CHAPTER V. THE GLOVE TAKEN UP.

Every member of the little party felt sensible of relief when they came out on the high road and left the moor behind. For some time all had been silent; the efforts to start and maintain conversation had signally failed, and a funeral party would have been livelier.

As soon as the hoofs of the horses rang on the roadway, the fetters that had bound the tongues were thrown aside, and words a few were interchanged.

After ten minutes or a quarter of an hour a little tavern by the wayside was reached, named the Hare and Hounds; and then Anthony Cleverdon laid his hand on the bit of the horse Urith rode.

"My cob must bait here," he said—"at least, have a mouthful; so must you. I will go in and see what can be provided, and bid the landlady lay the table."

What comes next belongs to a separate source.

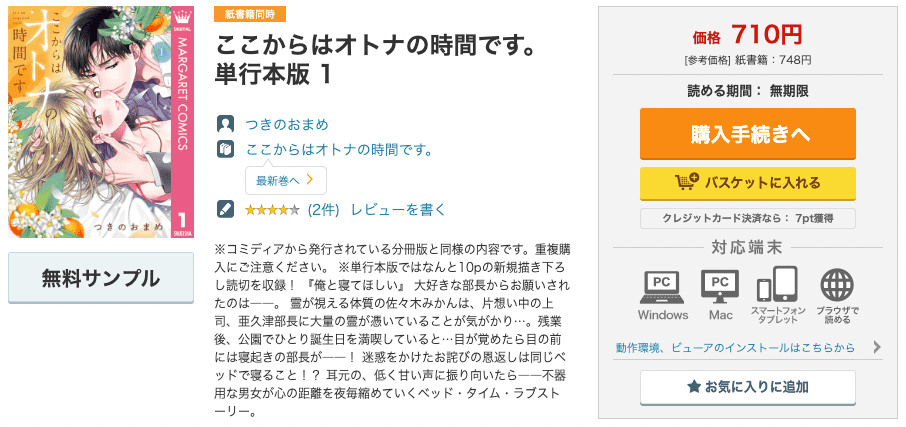Open the 無料サンプル free sample
This screenshot has width=906, height=427.
[x=101, y=278]
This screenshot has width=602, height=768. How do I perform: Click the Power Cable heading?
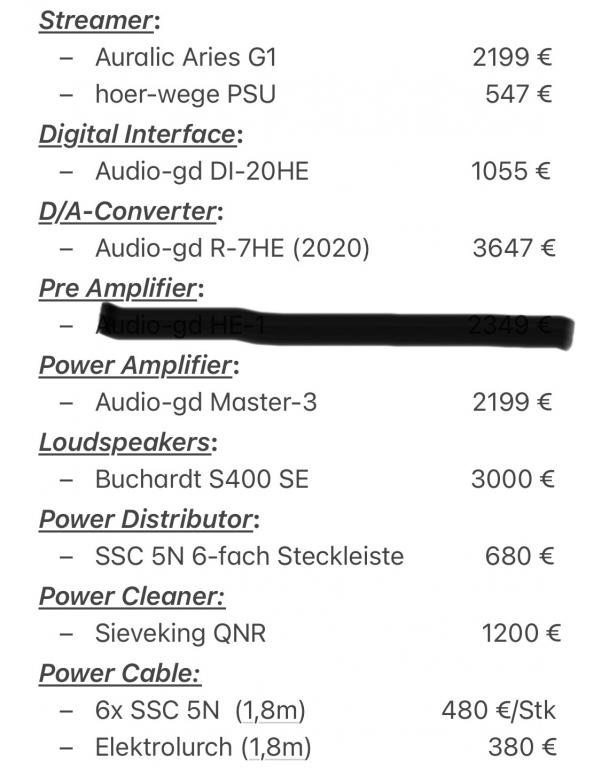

"I thank you," said Urith; "but I desire to go home at once. The distance is in no way considerable. I know where I am. But surely I hear my uncle's voice."

That individual appeared at the open door. He was a stout man, with a very red face and a watery eye. His wig was awry. He stood with a pipe in one hand and a tankard in the other.

"Aha!" shouted Solomon Gibbs. "I said the truth! I knew that it was in vain for me to go in quest of you on the moors, niece. Told your mother so; but she wouldn't believe me. Come on—come, and let's be jolly—drive away dull melancholy! I knew that you must come on to the road somewhere; and, if on to the road, then to the inn. For what is the inn, my boys, but the very focus and acme to which all gather, and from which all radiate? Come in—come in."